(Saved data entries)
=== Begin Enclosure ===

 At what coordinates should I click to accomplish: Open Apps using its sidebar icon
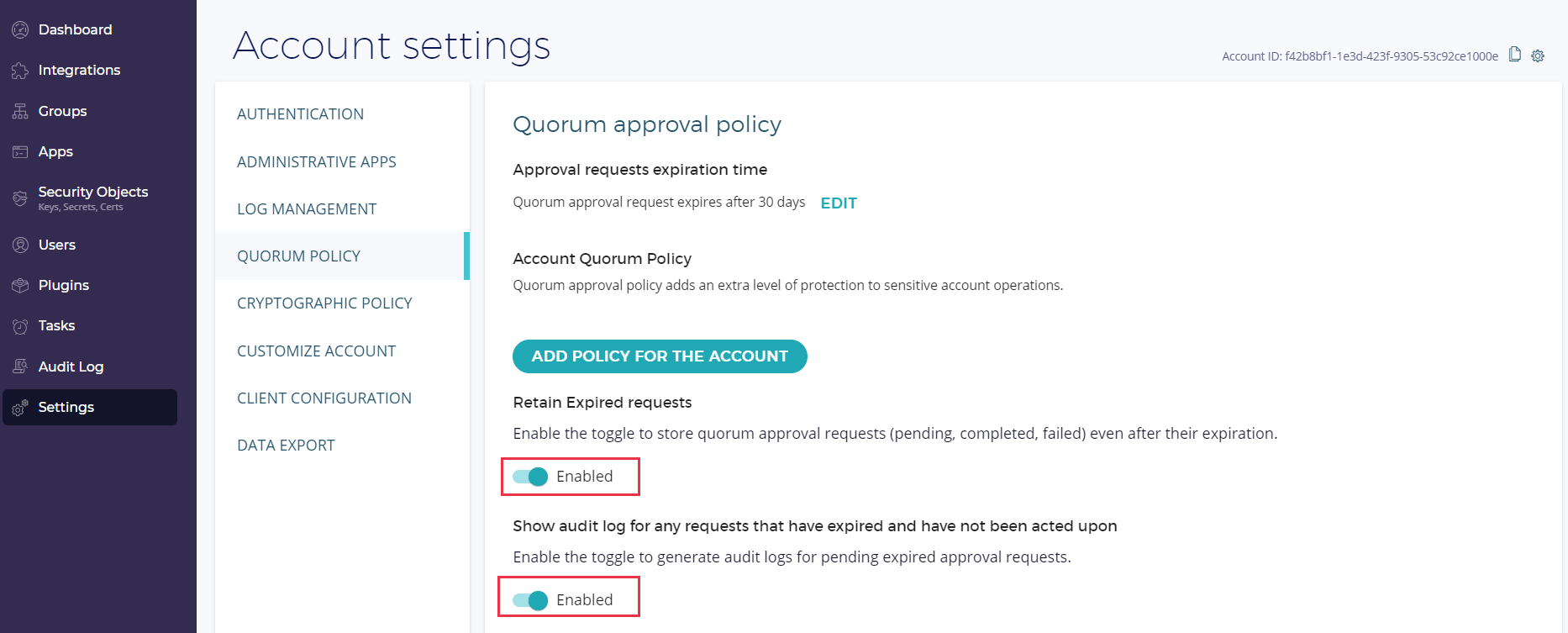pos(20,152)
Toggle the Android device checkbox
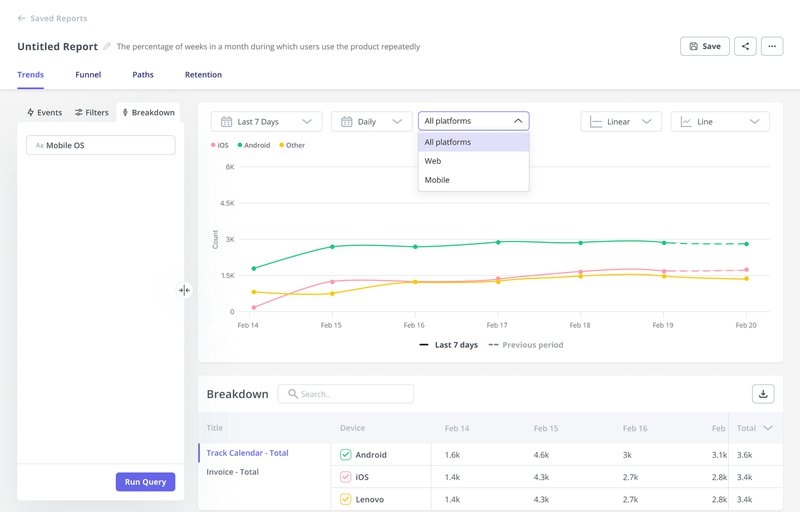800x512 pixels. (x=346, y=455)
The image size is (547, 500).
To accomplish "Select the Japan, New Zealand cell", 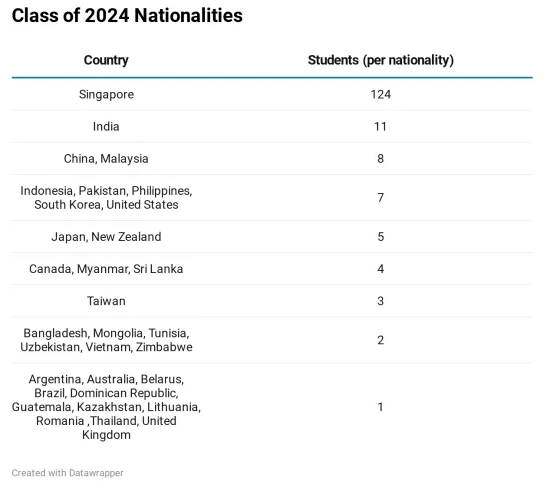I will pyautogui.click(x=106, y=237).
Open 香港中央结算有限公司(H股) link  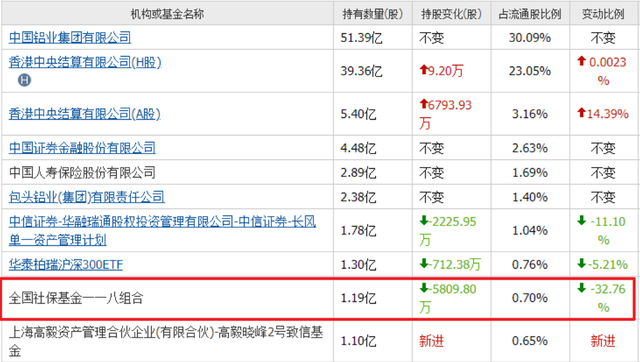tap(85, 62)
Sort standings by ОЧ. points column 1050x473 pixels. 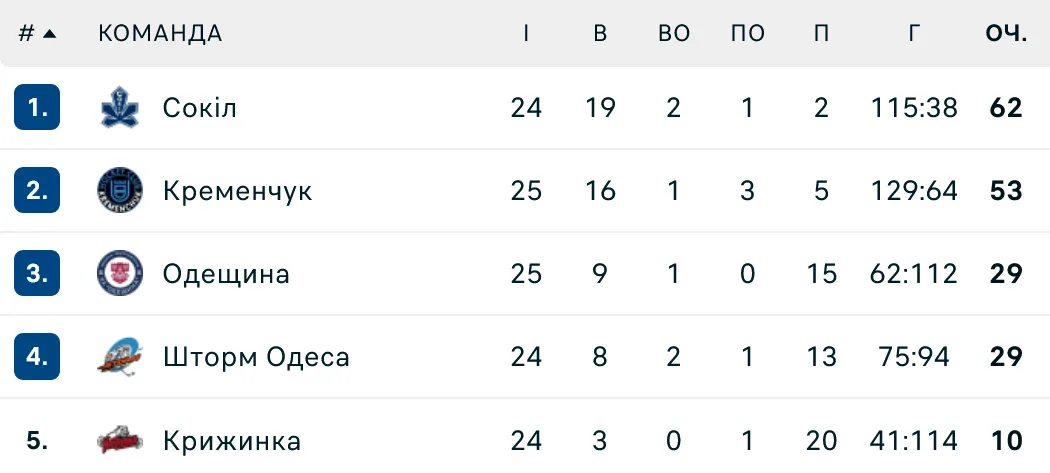click(1006, 33)
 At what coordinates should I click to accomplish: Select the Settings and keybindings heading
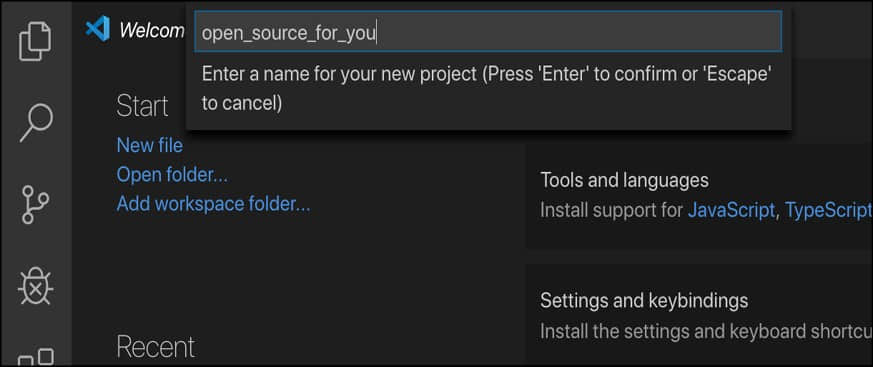(x=644, y=301)
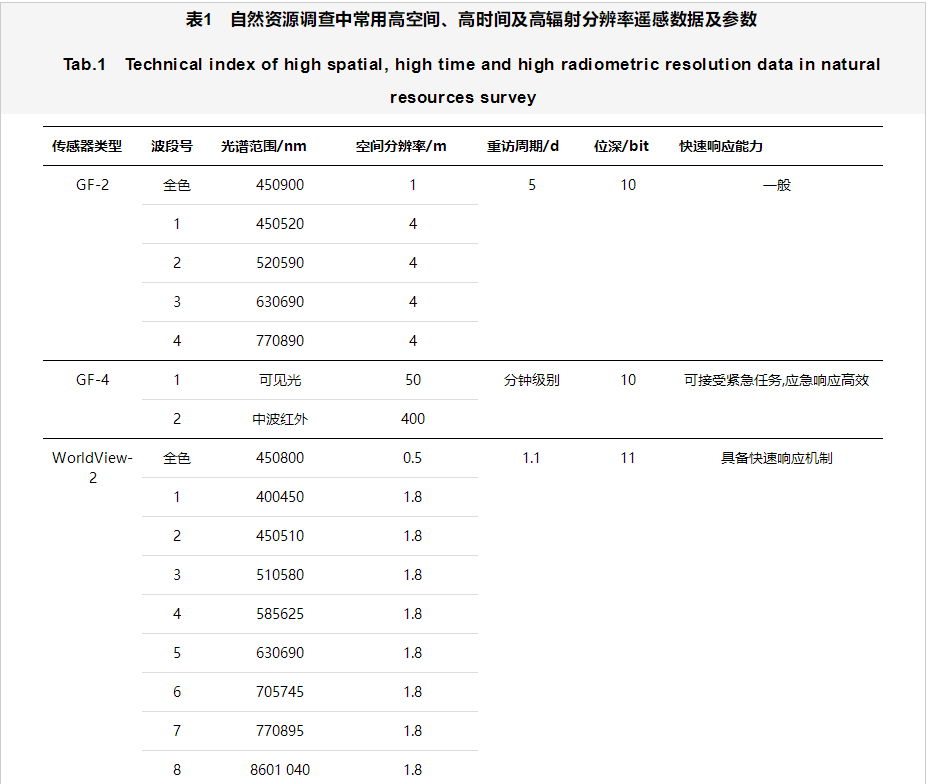931x784 pixels.
Task: Click the 空间分辨率/m column header
Action: (x=401, y=146)
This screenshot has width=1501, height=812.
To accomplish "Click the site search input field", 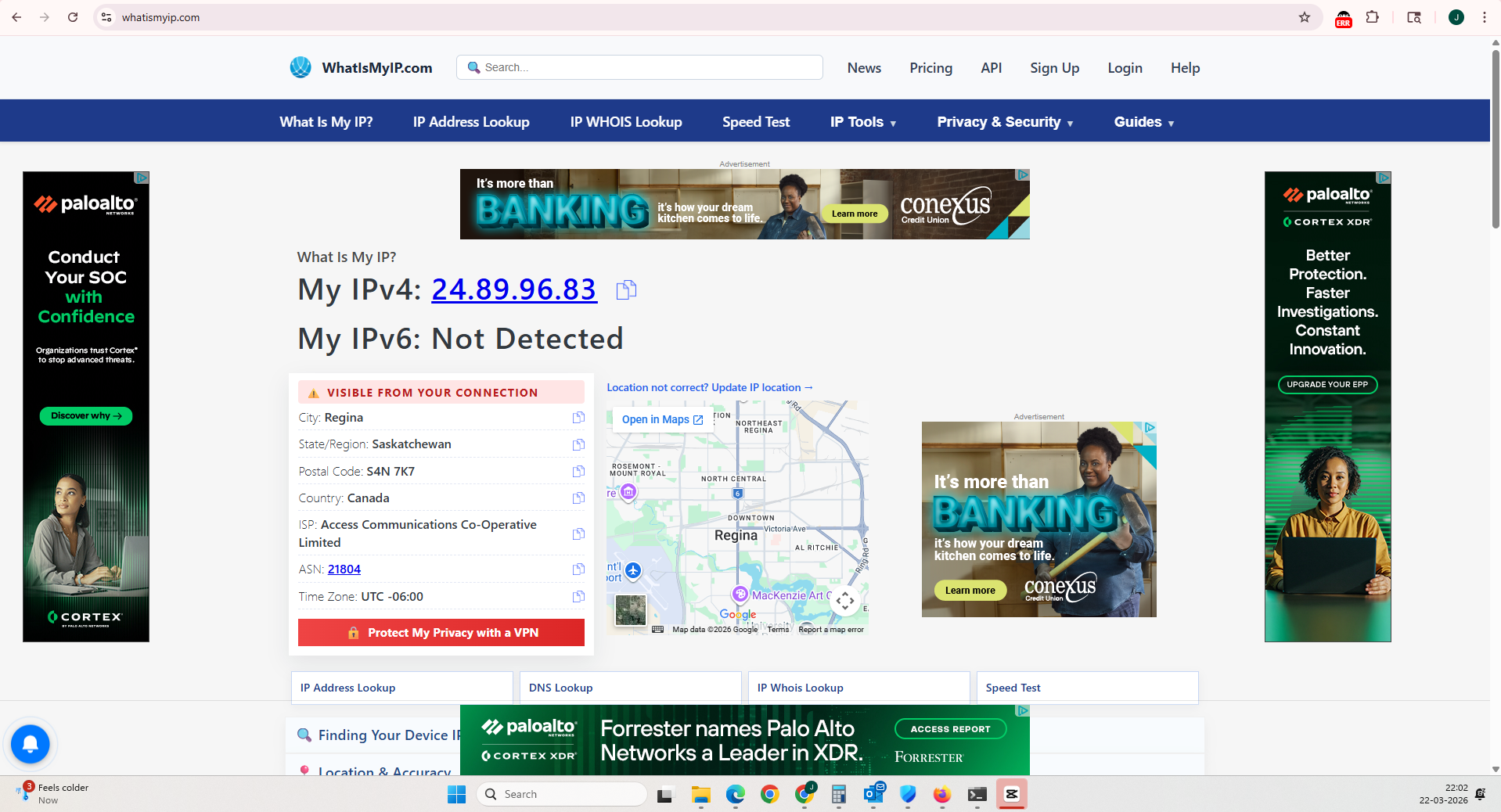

=== End Enclosure ===

### Exercise prompt
Repeat exactly the lines from the one containing "At what coordinates should I click to accomplish: Select" through the last line of the records above, both included, and leave out the pictures.

### Written answer
 At what coordinates should I click to accomplish: Select the Settings and keybindings heading
(x=644, y=301)
931x784 pixels.
Task: Click the 空间分辨率/m column header
Action: (x=401, y=146)
This screenshot has width=1501, height=812.
To accomplish "Click the site search input field", 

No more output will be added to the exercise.